Resumen año 2004
Abimael Guzmán, líder de la banda terrorista Sendero Luminoso, reapareció este año en el primer proceso oral que le siguió la justicia civil y recordó a los peruanos las más de 69.000 víctimas que la violencia subversiva dejó entre 1980 y 2000 en este país andino.
Guzmán, profesor de filosofía y natural del departamento sureño de Arequipa, fundó en 1978 Sendero Luminoso, banda armada que desató una guerra interna que desangró a Perú mientras planteaba la creación de una "nueva república popular" a través del uso de las armas.

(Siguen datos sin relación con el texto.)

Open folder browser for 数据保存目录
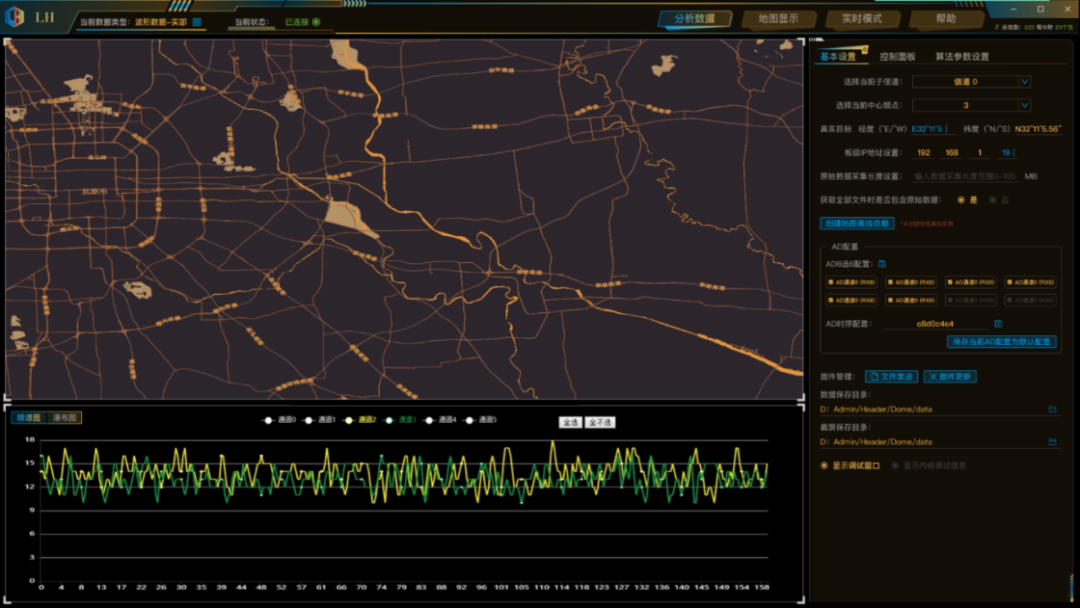The height and width of the screenshot is (608, 1080). click(x=1052, y=409)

En septiembre de 1992, el líder terrorista fue capturado en Lima por un grupo especial de la policía, durante el Gobierno de Alberto Fujimori (1990-2000), quien cerró el Congreso y dictaminó que el terrorismo fuera juzgado por jueces militares, los cuales condenaron a Guzmán a cadena perpetua.
Un fallo dictado en 2003 por el Tribunal Constitucional anuló todas las sentencias dictadas por el fuero militar contra los terroristas, por lo que se iniciaron diversos procesos en las instancias civiles.
Al iniciarse, en noviembre pasado, el primer juicio contra el denominado "presidente Gonzalo" por sus seguidores, Guzmán apareció ante los medios con un puño en alto y lanzando arengas, recordando, de modo "simbólico" a los peruanos, las miles de muertes, los ataques con coches bomba, los apagones y la zozobra que asoló el país en las décadas anteriores.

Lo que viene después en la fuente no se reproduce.